A troca das rodas é provavelmente a modificação mais comum entre os donos de automóveis – e há números para confirmar esta afirmação. Como o estudo de uma seguradora britânica que, em 2017, concluiu que, de cada 20.000 modificações registradas pelo departamento de trânsito, quase 4.400 diziam respeito a novas rodas. Em comparação, apenas 1.800 estavam relacionadas a modificações no sistema de escape, por exemplo.

É fácil de entender: um novo jogo de rodas é uma maneira muito eficaz de mudar todo o “ar” do carro e fazê-lo destacar-se, claro, mas também pode trazer reais benefícios –em um projeto de track day, por exemplo, um bom jogo de rodas pode reduzir massa não-suspensa, possibilitar a instalação de freios melhores e calçar pneus mais apropriados para acelerar na pista. Independentemente do propósito, o aftermarket está repleto de opções. E algumas delas são como o pretinho básico: consagradas e difíceis de errar.

Existem algumas que vão bem com praticamente qualquer carro, enquanto outras ficam melhores em carros americanos dos anos 60 ou esportivos japoneses, por exemplo – isto é subjetivo, claro. O caso é que certas rodas são tão emblemáticas que acabaram virando quase unanimidade entre os entusiastas. E é delas que vamos falar nesta lista.

 

Cragar SS

A roda Cragar Super Sport, também conhecida como Cragar SS ou S/S, foi criada por Roy Richter, que em 1945 comprou a loja de autopeças onde trabalhava, a Bell Auto Parts – exatamente a mesma Bell que, em 1954, começou a fabricar capacetes. As rodas Cragar eram outro empreendimento de Richter.
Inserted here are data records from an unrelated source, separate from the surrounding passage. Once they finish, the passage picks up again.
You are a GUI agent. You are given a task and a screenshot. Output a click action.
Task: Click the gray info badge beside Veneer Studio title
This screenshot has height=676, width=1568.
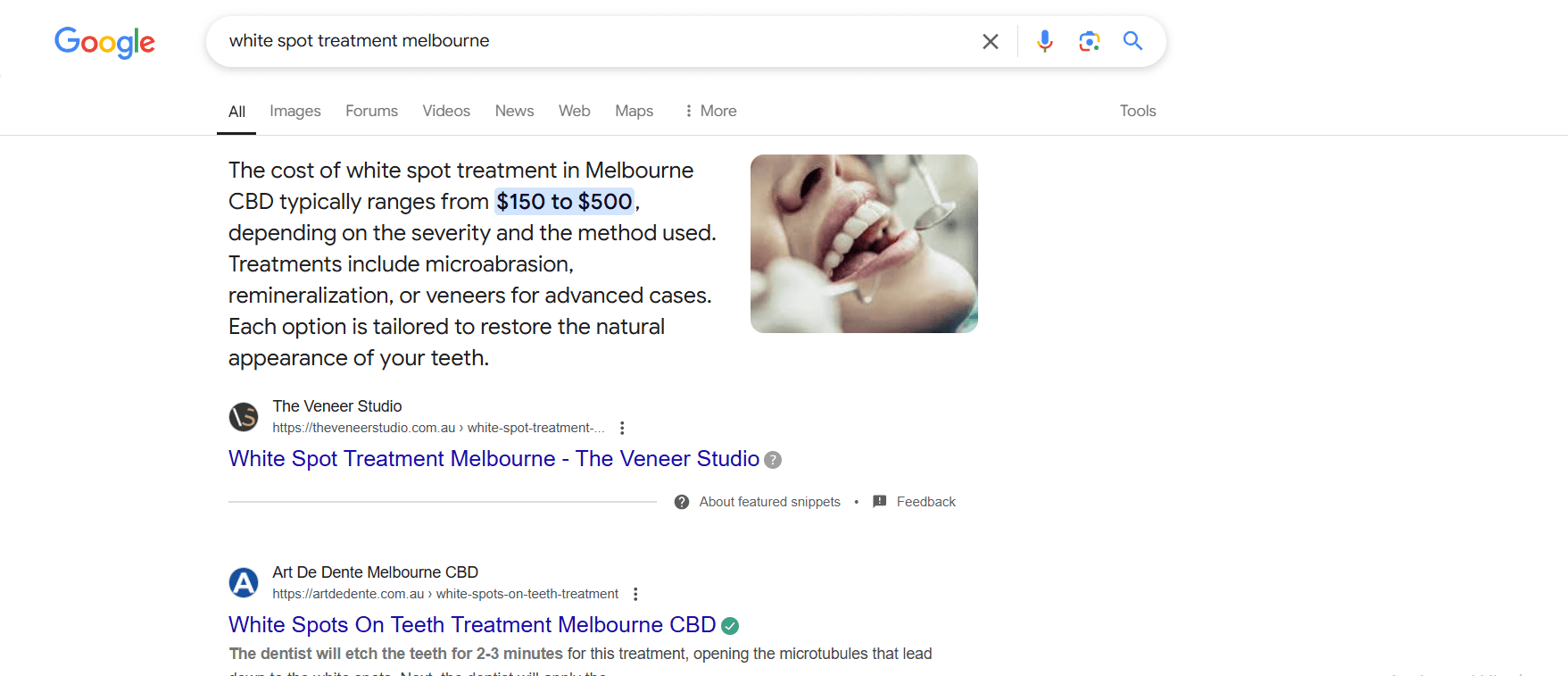pyautogui.click(x=773, y=460)
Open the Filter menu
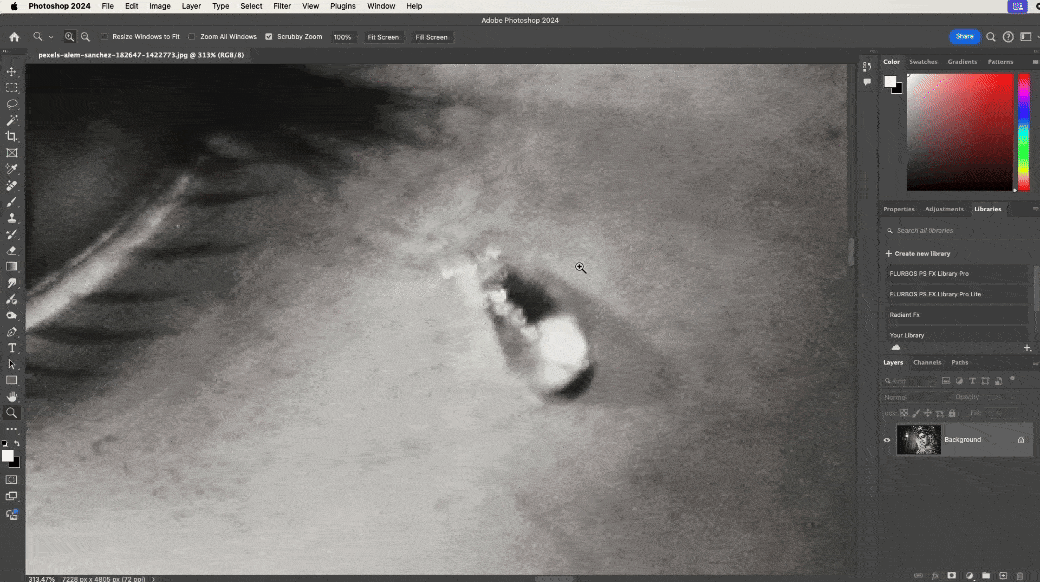This screenshot has height=582, width=1040. tap(282, 6)
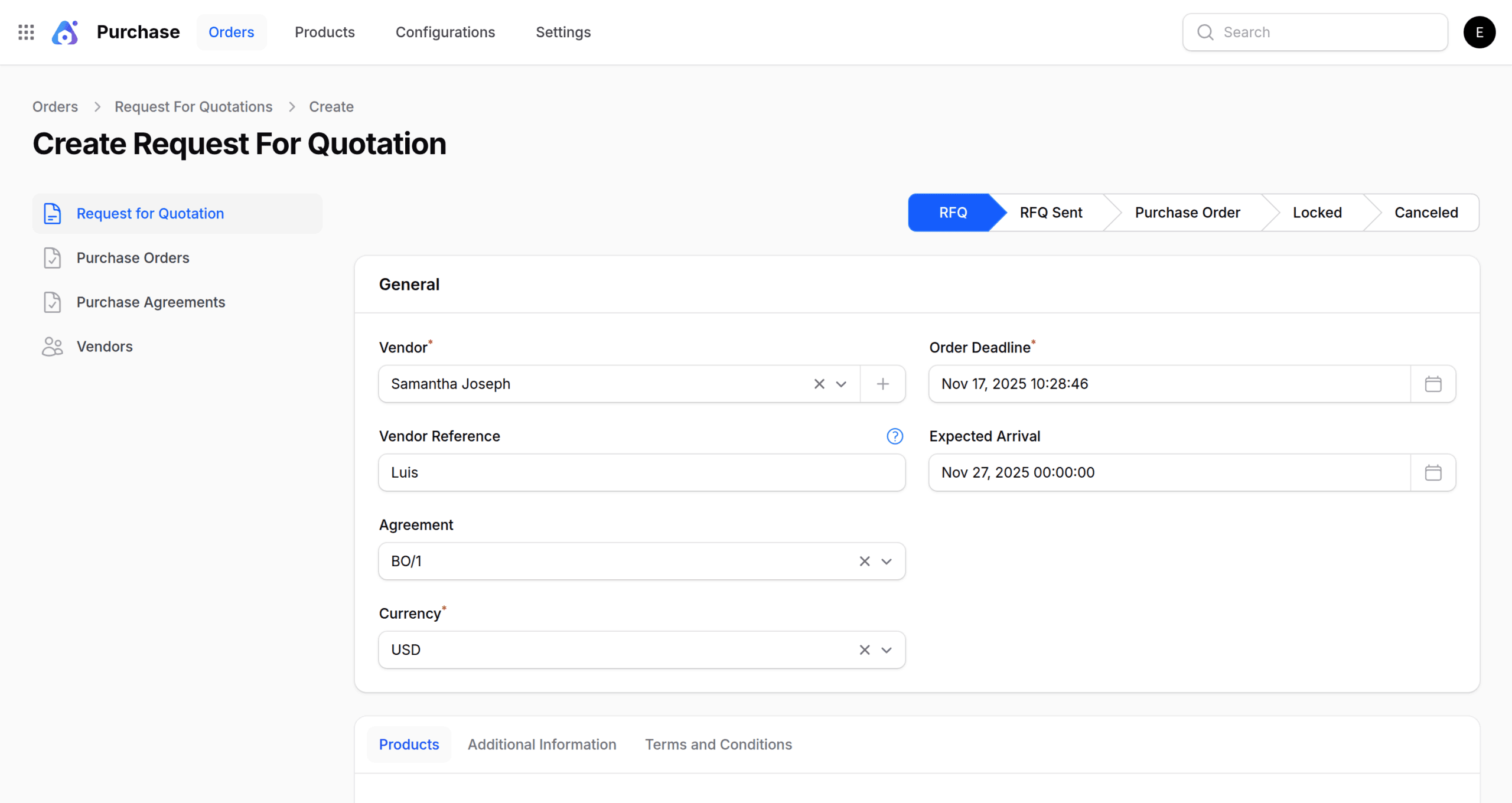
Task: Expand the Agreement dropdown
Action: [886, 561]
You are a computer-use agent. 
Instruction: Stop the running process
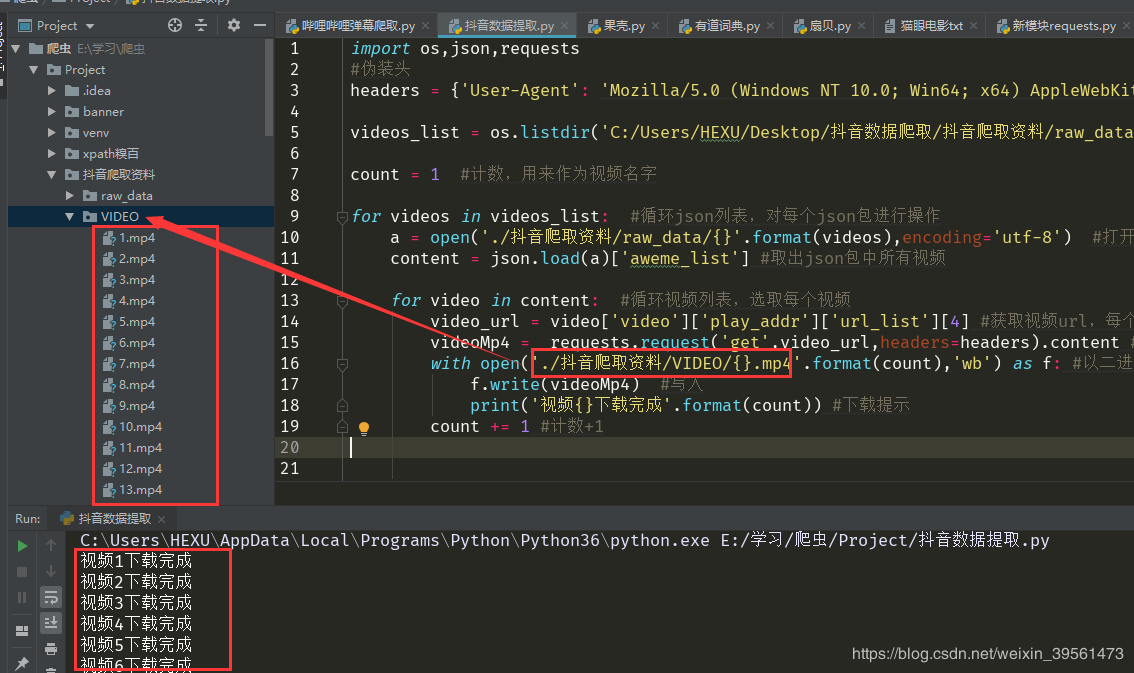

As Cragar SS são conhecidas como as mais icônicas para muscle cars da década de 1960 – com seu estilo simples, de cinco raios com borda proeminente, ela combinava com qualquer um dos vários cupês esportivos com motor V8 que se podia comprar nos EUA naquela época. E elas estão entre as mais tradicionais, também – coincidentemente, elas chegaram ao mercado em 1964, mesmo ano em que foram lançados o Pontiac GTO e o Ford Mustang, que são considerados até hoje os primeiros muscle cars (ou pony car, no caso do Mustang) da história.

 

American Wheels Torq Thrust

Se de um lado temos as Cragar SS, do outro temos as American Racing Wheels Torq Thrust. Introduzida em 1963, a Torq Thrust rivaliza em popularidade com a Cragar SS, mas tem uma pegada mais tradicional – além de ficar bem em muscle cars, seus raios grossos e seu desenho extremamente simples também combinam muito bem com hot rods. Na versão original, as Torq Thrust tinham aro de aço estampado e raios de alumínio.

Inicialmente, a Torq Thrust era vendida como American Racing “Sport Wheel”, apenas na medida 14×6 polegadas. Só depois, com o lançamento de versões 14×7, 15×7 e 15×8,5, foi que o nome “Torq Thrust” passou a vir gravado na parte de trás.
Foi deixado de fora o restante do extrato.